Hospitalized Bronchiectasis Patients Who Develop Acute Kidney Injury at Increased Risk for Mortality

Hospitalized Bronchiectasis Patients Who Develop Acute Kidney Injury at Increased Risk for Mortality

Researchers in England showed that acute kidney injury (AKI) in patients with infective exacerbations of bronchiectasis increases their mortality risk. The study, “Diagnosis of acute kidney injury and its association with in-hospital mortality in patients with infective exacerbations of bronchiectasis: cohort study from a UK nationwide database,” was published in the journal BMC Pulmonary Medicine.

Patients with bronchiectasis, a chronic pulmonary disease characterized by inflammation and irreversible bronchi dilatation, are often hospitalized when they develop infective exacerbations due to defective drainage in the respiratory track and altered immune functions.

Acute kidney injury is common among hospitalized patients and is associated with a poorer prognosis. Previous studies suggested that patients with bronchiectasis may develop AKI due to a series of risk factors, including sepsis as a result of infectious exacerbations and exposure to antibiotics (such as gentamycin).
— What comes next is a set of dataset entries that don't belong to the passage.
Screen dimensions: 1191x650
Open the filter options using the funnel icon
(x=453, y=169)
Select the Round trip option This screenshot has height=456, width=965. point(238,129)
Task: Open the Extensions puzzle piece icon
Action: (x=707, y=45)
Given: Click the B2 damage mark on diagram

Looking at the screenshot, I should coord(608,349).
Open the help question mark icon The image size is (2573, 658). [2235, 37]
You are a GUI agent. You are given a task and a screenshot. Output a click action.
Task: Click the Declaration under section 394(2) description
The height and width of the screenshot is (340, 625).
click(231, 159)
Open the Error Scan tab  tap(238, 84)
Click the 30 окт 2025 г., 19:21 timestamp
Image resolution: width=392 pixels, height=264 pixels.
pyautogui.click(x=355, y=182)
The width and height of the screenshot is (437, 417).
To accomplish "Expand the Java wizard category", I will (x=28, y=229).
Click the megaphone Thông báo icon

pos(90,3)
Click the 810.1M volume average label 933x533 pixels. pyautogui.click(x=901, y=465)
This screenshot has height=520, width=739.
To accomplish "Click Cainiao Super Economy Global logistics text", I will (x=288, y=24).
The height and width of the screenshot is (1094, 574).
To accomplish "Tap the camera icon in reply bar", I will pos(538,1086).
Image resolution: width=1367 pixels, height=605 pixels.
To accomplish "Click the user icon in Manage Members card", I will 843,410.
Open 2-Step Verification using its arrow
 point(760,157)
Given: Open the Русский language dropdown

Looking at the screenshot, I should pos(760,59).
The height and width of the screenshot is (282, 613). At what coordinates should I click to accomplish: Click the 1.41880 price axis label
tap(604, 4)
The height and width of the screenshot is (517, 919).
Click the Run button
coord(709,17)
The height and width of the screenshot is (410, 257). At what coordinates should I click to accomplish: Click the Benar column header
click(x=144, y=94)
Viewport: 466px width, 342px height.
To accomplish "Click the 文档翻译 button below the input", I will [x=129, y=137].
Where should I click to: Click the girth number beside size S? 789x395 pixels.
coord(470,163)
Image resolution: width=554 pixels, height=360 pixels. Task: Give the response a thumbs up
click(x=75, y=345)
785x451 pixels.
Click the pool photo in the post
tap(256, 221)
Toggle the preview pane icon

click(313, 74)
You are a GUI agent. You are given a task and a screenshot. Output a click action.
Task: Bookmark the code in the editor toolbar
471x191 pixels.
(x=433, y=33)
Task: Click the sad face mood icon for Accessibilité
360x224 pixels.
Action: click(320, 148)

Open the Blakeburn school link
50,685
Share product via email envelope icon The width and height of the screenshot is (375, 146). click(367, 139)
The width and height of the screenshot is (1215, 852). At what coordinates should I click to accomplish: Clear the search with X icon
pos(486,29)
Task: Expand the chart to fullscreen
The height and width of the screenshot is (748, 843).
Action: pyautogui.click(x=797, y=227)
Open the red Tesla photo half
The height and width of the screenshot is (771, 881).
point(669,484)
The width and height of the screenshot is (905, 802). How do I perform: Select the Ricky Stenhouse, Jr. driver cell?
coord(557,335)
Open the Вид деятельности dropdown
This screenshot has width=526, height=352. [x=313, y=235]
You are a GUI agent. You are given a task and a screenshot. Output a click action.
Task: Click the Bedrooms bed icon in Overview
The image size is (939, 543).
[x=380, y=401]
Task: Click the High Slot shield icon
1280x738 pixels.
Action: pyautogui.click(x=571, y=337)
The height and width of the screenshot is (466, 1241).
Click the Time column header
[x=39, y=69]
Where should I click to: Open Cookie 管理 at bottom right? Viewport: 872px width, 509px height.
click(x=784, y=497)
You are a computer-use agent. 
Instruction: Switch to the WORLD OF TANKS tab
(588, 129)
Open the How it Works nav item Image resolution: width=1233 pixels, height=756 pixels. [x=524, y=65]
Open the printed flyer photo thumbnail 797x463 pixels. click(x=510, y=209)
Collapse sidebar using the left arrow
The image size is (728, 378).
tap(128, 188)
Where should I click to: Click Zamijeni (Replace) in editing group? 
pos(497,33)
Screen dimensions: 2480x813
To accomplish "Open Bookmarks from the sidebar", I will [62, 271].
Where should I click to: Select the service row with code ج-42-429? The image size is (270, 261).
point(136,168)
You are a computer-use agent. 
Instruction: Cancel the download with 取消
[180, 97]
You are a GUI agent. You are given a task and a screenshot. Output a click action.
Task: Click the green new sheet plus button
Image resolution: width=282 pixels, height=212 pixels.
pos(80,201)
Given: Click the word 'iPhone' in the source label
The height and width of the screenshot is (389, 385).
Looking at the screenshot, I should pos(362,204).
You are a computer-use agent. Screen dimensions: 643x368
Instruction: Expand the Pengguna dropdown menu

Until now, there was no study addressing AKI among patients with bronchiectasis.

The research team investigated the proportion of non-cystic fibrosis bronchiectasis patients who developed AKI, as well as potential risk factors, and the possible link between AKI and mortality rates among patients with infective exacerbations of bronchiectasis. Researchers used data from the Clinical Practice Research Datalink (CPRD), a database of the National Health Service (NHS) in England.

With data from 2004 to 2013, researchers were able to identify patients hospitalized with a primary diagnosis of lower respiratory tract infection (LRTI). In total, they accounted for 7,804 hospitalizations as a result of LRTI in 3,477 patients with bronchiectasis; of these, 230 were diagnosed with AKI.

The team observed that AKI incidence increased over the years, with a value of 2 percent in 2004, but reaching almost 5 percent in 2013. Among the patients who developed AKI during hospitalization for LRTI, one-third died, suggesting a strong association between AKI and in-hospital patients’ mortality.

Similar to previous studies, researchers identified older age, male sex, baseline kidney function, previous history of AKI, and sepsis diagnosis as independent risk factors associated with AKI.

In conclusion, researchers wrote, bronchiectasis patients hospitalized for infective exacerbations can develop AKI, which in turn, can lead to a significant increase in the mortality of patients. The research team emphasized that greater awareness is required about AKI among bronchiectasis patients.